Feature engineering is where most ML projects actually win or lose. State-of-the-art models underperform weak models trained on excellent features. Yet most tutorials cover feature engineering as a Jupyter notebook exercise — not as a production engineering challenge.
This post covers the feature pipeline architecture I've built across multiple production ML systems, including the F1 race strategy platform and the TTA Engine at Edza.ai.
The 5 Layers of a Production Feature Pipeline
- Ingestion + Schema Validation — catch bad data before it poisons models
- Cleaning + Normalization — handle nulls, outliers, unit consistency
- Feature Construction — domain-specific transformations
- Feature Store — versioned, shareable, consistent across train and serve
- Drift Monitoring — detect when the real world stops matching training data
Layer 1: Schema Validation Before Anything Else
Every feature pipeline should start with schema validation. Garbage in, garbage out — and garbage is silent without explicit checks:
import pandas as pd
from dataclasses import dataclass
from typing import Dict, Type
@dataclass
class FeatureSchema:
columns: Dict[str, Type]
required: list[str]
value_ranges: Dict[str, tuple]
def validate_schema(df: pd.DataFrame, schema: FeatureSchema) -> pd.DataFrame:
# Check required columns exist
missing = [c for c in schema.required if c not in df.columns]
if missing:
raise ValueError(f"Missing required columns: {missing}")
# Type coercion
for col, dtype in schema.columns.items():
if col in df.columns:
df[col] = df[col].astype(dtype)
# Range validation
for col, (lo, hi) in schema.value_ranges.items():
violations = df[(df[col] < lo) | (df[col] > hi)]
if len(violations) > 0:
print(f"Warning: {len(violations)} rows outside range for {col}")
df = df[(df[col] >= lo) & (df[col] <= hi)]
return df
Layer 3: Domain-Specific Feature Construction
The best features encode domain knowledge. For the F1 performance system, raw lap times are useless — we need engineered signals:
def engineer_f1_features(df: pd.DataFrame) -> pd.DataFrame:
# Tire degradation slope — how fast is lap time increasing per lap on current stint?
df['tire_deg_slope'] = df.groupby(['driver', 'stint'])['lap_time'].transform(
lambda x: pd.Series(np.polyfit(range(len(x)), x, 1)[0], index=x.index)
if len(x) > 2 else 0
)
# Fuel-adjusted pace — remove the ~0.07s/lap fuel effect
FUEL_EFFECT = 0.07 # seconds per lap per kg
df['fuel_adjusted_pace'] = df['lap_time'] - (df['fuel_load'] * FUEL_EFFECT)
# Rolling lap delta — are we getting faster or slower over last 3 laps?

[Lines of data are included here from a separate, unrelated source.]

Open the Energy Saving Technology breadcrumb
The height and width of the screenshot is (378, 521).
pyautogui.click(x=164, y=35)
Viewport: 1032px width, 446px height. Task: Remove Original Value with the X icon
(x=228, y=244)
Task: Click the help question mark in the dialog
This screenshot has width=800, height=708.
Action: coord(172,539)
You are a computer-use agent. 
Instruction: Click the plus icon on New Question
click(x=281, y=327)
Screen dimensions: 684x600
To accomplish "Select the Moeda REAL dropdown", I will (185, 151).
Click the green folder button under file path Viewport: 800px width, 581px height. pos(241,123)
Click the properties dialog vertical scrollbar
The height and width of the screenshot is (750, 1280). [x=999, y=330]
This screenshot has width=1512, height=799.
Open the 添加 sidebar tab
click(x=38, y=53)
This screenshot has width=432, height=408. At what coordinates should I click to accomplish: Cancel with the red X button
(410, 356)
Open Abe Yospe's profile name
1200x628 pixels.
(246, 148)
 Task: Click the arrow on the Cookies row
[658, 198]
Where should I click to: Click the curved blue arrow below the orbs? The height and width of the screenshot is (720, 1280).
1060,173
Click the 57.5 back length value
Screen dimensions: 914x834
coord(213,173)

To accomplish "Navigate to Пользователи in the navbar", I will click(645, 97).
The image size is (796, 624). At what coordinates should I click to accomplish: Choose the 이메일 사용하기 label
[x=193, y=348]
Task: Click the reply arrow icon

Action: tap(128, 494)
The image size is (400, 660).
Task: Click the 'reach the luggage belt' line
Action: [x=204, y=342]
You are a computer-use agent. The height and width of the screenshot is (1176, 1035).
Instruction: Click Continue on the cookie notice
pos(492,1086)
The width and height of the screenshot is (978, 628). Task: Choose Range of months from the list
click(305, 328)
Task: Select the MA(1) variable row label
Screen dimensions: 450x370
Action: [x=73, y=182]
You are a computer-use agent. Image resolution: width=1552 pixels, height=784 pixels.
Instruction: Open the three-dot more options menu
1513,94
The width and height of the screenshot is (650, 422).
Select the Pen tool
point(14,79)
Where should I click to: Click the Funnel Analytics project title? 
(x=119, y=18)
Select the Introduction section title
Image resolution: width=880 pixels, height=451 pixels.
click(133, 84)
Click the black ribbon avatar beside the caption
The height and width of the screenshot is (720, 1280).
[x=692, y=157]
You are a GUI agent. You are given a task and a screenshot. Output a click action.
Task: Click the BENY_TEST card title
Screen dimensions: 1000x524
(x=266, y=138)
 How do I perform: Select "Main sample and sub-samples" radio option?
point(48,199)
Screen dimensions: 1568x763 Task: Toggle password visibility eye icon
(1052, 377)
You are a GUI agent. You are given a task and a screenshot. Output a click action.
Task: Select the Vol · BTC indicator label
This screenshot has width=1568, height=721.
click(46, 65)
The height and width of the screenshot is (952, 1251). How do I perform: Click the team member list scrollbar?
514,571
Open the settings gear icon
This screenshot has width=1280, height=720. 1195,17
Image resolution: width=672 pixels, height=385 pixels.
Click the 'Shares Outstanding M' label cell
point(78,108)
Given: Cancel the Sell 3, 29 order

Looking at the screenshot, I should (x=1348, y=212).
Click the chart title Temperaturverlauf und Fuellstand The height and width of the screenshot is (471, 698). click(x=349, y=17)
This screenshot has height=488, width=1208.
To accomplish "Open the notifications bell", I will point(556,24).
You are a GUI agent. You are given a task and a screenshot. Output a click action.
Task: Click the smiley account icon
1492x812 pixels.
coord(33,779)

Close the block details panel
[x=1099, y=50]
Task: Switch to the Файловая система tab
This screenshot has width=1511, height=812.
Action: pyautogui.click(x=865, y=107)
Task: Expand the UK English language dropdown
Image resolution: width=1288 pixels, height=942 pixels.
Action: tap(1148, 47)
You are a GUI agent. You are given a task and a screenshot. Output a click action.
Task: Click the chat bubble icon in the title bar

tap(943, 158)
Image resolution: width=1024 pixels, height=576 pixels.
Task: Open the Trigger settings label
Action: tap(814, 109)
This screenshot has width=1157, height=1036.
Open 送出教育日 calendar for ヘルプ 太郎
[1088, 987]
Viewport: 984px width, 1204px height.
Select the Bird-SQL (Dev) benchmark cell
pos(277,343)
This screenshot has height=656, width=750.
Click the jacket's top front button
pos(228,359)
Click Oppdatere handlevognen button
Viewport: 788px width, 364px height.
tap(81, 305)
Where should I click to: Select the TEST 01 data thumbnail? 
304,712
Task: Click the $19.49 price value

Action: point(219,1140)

df['rolling_delta_3'] = df.groupby('driver')['lap_time'].transform(
lambda x: x.rolling(3, min_periods=1).mean() - x
)
# Sector consistency score — lower variance = more consistent driver
df['sector_consistency'] = df.groupby(['driver', 'stint'])['sector_1_time'].transform('std')
return df
Layer 5: Feature Drift Detection
Models degrade silently when the feature distribution shifts. Statistical drift detection using the Population Stability Index (PSI) catches this automatically:
import numpy as np
def population_stability_index(expected: np.ndarray,
actual: np.ndarray,
buckets: int = 10) -> float:
"""
PSI < 0.1 → No significant change
PSI 0.1–0.2 → Moderate change, investigate
PSI > 0.2 → Significant shift, retrain
"""
expected_pct = np.histogram(expected, buckets)[0] / len(expected)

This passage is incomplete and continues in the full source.